--- BEGIN Extracted data ---

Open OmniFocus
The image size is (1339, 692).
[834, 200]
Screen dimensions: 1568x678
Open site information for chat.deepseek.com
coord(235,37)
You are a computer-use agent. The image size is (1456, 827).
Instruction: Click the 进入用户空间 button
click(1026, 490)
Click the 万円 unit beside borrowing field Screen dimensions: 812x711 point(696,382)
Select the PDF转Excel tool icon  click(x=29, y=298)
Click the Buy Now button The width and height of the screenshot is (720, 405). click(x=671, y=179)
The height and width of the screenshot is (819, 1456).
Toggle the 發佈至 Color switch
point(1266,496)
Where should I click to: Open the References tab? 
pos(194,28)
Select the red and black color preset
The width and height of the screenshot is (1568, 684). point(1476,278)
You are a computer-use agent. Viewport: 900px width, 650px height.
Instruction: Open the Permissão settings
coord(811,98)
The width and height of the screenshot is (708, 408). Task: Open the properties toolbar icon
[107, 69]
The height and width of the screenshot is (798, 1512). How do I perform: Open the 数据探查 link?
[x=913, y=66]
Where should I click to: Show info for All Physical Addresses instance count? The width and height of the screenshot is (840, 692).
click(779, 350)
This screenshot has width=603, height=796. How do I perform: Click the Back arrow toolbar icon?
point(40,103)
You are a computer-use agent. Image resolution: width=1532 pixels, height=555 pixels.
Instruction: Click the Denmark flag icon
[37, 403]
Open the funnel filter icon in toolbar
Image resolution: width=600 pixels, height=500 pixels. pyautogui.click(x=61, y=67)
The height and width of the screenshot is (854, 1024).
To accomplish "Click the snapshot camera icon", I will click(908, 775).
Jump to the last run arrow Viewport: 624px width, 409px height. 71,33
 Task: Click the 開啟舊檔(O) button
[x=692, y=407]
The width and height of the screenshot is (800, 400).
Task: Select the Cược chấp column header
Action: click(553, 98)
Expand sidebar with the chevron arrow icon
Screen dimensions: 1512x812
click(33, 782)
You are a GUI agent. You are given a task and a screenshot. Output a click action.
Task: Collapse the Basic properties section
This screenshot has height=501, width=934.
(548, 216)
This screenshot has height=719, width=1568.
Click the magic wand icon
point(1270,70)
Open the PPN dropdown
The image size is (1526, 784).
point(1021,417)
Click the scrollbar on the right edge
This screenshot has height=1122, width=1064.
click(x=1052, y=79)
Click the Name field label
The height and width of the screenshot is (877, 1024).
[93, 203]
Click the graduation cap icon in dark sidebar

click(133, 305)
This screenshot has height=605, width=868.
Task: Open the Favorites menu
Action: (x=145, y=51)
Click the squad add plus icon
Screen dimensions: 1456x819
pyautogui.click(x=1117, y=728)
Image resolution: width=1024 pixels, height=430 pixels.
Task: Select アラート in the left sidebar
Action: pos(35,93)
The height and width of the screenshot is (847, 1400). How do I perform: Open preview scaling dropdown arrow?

--- END Extracted data ---

Directions — Reproduce the rows above word for word, starting with the very first row and ending with the line that contains "Select the PDF转Excel", including that line.

Task response —
Open OmniFocus
The image size is (1339, 692).
[834, 200]
Screen dimensions: 1568x678
Open site information for chat.deepseek.com
coord(235,37)
You are a computer-use agent. The image size is (1456, 827).
Instruction: Click the 进入用户空间 button
click(1026, 490)
Click the 万円 unit beside borrowing field Screen dimensions: 812x711 point(696,382)
Select the PDF转Excel tool icon  click(x=29, y=298)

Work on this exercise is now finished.